(Items from a dataset)
=-=-=-=-=

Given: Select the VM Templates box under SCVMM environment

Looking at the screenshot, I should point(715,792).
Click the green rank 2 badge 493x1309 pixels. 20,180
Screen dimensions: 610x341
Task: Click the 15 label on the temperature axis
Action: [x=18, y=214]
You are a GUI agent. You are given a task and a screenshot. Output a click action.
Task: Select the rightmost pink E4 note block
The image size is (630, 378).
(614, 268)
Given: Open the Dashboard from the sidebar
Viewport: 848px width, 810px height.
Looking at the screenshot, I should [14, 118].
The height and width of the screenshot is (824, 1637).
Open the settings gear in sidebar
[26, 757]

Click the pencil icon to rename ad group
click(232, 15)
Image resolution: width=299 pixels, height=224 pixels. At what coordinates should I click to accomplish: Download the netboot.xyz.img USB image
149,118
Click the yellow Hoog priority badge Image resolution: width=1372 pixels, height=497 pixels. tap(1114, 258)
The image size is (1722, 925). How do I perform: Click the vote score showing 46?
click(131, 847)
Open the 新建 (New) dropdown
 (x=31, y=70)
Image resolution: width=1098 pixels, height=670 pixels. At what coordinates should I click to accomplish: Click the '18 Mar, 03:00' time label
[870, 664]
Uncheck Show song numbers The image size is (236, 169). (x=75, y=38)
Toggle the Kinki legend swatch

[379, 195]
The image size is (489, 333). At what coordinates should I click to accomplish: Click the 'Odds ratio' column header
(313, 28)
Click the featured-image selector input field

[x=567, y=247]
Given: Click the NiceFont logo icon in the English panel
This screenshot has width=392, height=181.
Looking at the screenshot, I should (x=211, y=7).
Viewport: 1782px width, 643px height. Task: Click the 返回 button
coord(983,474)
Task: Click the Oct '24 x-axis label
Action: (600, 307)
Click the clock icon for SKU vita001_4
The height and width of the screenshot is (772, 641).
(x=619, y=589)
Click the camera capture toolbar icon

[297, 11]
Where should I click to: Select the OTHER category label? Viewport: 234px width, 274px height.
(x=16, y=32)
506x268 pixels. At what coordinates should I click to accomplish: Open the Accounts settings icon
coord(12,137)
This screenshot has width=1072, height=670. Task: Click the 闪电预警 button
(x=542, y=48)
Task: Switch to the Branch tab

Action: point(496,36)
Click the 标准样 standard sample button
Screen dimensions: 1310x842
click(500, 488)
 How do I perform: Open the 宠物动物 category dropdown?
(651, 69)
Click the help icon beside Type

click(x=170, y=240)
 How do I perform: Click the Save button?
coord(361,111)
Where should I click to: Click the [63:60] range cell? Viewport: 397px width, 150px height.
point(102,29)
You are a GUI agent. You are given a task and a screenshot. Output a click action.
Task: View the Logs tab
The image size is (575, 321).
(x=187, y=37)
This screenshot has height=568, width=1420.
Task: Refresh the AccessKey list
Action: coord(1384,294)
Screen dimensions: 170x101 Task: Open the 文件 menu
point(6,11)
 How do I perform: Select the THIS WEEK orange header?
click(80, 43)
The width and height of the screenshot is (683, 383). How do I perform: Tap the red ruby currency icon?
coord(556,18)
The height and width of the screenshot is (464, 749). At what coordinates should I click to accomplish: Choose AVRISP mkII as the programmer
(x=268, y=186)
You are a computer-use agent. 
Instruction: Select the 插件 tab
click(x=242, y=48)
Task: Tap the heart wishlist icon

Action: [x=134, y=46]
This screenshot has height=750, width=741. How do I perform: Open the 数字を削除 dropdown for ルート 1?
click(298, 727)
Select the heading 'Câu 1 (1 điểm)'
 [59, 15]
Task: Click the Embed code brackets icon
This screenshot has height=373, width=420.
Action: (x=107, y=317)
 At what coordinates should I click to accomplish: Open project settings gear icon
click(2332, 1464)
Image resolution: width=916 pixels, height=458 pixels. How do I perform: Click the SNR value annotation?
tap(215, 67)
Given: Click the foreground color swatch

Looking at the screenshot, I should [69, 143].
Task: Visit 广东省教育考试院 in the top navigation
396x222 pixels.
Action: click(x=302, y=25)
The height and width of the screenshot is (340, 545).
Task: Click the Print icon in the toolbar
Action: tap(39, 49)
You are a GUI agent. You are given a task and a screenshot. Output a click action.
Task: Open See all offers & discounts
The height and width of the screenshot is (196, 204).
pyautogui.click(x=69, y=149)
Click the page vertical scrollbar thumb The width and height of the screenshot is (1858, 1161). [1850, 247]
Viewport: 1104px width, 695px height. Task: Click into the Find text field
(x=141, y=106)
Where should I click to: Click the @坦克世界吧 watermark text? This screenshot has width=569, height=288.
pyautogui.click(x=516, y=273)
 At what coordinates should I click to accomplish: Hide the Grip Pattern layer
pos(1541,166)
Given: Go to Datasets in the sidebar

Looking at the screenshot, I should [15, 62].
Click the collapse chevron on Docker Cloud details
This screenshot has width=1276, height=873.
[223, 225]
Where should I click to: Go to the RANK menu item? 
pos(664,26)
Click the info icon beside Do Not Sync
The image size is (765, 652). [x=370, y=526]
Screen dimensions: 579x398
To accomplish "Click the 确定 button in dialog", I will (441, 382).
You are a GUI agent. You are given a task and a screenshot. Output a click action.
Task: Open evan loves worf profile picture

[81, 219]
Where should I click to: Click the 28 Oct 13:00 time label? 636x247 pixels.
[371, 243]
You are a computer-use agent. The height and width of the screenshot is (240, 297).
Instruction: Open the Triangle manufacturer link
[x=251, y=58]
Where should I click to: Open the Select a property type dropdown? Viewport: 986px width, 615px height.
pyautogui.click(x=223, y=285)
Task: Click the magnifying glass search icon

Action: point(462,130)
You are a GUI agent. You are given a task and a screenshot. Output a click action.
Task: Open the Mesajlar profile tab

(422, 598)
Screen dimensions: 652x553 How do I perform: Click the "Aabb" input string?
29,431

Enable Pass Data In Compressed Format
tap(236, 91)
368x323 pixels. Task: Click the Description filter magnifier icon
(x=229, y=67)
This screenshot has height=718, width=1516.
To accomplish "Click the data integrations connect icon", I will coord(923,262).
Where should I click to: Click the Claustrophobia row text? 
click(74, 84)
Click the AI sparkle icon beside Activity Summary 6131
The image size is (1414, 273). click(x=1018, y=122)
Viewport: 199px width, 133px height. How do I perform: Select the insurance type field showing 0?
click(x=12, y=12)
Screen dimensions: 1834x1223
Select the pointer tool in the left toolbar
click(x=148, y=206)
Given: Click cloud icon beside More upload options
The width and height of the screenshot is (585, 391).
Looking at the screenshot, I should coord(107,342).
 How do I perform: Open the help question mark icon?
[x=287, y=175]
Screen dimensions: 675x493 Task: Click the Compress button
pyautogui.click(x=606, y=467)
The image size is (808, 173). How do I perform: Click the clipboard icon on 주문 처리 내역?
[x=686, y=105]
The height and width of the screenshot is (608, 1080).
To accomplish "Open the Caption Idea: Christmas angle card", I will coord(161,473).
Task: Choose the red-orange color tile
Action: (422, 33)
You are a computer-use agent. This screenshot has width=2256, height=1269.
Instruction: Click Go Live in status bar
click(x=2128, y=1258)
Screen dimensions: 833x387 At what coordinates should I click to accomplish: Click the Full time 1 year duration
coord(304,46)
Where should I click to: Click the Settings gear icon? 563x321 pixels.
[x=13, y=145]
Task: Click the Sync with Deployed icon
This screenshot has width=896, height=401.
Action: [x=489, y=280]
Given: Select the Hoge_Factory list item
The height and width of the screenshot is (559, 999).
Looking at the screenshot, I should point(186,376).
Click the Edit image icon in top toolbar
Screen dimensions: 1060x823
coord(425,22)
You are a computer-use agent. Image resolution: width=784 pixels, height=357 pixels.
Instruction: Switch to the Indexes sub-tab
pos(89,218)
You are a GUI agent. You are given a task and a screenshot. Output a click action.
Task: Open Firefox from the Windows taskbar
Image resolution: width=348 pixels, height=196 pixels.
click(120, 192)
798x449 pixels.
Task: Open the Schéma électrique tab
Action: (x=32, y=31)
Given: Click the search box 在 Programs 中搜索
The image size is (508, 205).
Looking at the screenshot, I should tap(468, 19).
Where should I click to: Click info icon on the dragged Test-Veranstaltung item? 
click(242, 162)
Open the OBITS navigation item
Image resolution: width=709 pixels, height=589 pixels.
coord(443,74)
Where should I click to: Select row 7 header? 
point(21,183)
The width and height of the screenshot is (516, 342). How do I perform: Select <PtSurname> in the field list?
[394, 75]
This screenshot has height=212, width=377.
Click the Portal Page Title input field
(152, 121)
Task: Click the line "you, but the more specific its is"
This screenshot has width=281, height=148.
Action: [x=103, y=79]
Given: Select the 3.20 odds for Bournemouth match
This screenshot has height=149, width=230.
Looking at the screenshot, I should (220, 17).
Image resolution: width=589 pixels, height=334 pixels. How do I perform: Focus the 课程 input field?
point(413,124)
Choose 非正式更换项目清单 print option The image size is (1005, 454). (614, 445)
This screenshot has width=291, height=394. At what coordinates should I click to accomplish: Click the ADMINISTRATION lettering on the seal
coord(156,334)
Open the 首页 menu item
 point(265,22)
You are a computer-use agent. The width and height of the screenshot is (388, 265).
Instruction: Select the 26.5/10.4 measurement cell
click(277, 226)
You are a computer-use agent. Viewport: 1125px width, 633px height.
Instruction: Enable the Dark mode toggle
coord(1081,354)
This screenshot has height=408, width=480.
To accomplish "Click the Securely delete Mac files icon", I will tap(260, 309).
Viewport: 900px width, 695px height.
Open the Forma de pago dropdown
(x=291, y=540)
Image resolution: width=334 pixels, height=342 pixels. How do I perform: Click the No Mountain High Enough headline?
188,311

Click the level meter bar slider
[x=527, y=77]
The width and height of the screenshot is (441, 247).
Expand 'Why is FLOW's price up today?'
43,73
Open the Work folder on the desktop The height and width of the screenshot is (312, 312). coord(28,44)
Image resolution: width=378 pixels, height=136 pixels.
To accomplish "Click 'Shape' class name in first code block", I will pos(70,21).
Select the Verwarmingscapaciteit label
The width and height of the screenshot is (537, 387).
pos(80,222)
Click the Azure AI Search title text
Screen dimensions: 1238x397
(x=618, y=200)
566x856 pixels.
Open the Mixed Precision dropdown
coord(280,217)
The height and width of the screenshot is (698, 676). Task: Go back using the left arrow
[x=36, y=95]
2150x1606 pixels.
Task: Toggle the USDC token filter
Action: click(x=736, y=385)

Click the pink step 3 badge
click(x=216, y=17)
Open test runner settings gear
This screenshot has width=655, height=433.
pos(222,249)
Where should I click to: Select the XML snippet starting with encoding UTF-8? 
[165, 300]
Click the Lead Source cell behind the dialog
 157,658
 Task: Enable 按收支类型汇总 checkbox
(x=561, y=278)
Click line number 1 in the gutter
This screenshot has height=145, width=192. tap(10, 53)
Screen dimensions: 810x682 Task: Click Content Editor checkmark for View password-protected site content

=-=-=-=-=

* [WHAT IS EXPECTED] Return everything from the line containing "Task: Visit 广东省教育考试院 in the top navigation" down to the line containing "pyautogui.click(x=223, y=285)", both included, exactly as the lines appear in the records.

* [SOLUTION]
Task: Visit 广东省教育考试院 in the top navigation
396x222 pixels.
Action: click(x=302, y=25)
The height and width of the screenshot is (340, 545).
Task: Click the Print icon in the toolbar
Action: tap(39, 49)
You are a GUI agent. You are given a task and a screenshot. Output a click action.
Task: Open See all offers & discounts
The height and width of the screenshot is (196, 204).
pyautogui.click(x=69, y=149)
Click the page vertical scrollbar thumb The width and height of the screenshot is (1858, 1161). [1850, 247]
Viewport: 1104px width, 695px height. Task: Click into the Find text field
(x=141, y=106)
Where should I click to: Click the @坦克世界吧 watermark text? This screenshot has width=569, height=288.
pyautogui.click(x=516, y=273)
 At what coordinates should I click to accomplish: Hide the Grip Pattern layer
pos(1541,166)
Given: Go to Datasets in the sidebar

Looking at the screenshot, I should [15, 62].
Click the collapse chevron on Docker Cloud details
This screenshot has width=1276, height=873.
[223, 225]
Where should I click to: Go to the RANK menu item? 
pos(664,26)
Click the info icon beside Do Not Sync
The image size is (765, 652). [x=370, y=526]
Screen dimensions: 579x398
To accomplish "Click the 确定 button in dialog", I will (441, 382).
You are a GUI agent. You are given a task and a screenshot. Output a click action.
Task: Open evan loves worf profile picture

[81, 219]
Where should I click to: Click the 28 Oct 13:00 time label? 636x247 pixels.
[371, 243]
You are a computer-use agent. The height and width of the screenshot is (240, 297).
Instruction: Open the Triangle manufacturer link
[x=251, y=58]
Where should I click to: Open the Select a property type dropdown? Viewport: 986px width, 615px height.
pyautogui.click(x=223, y=285)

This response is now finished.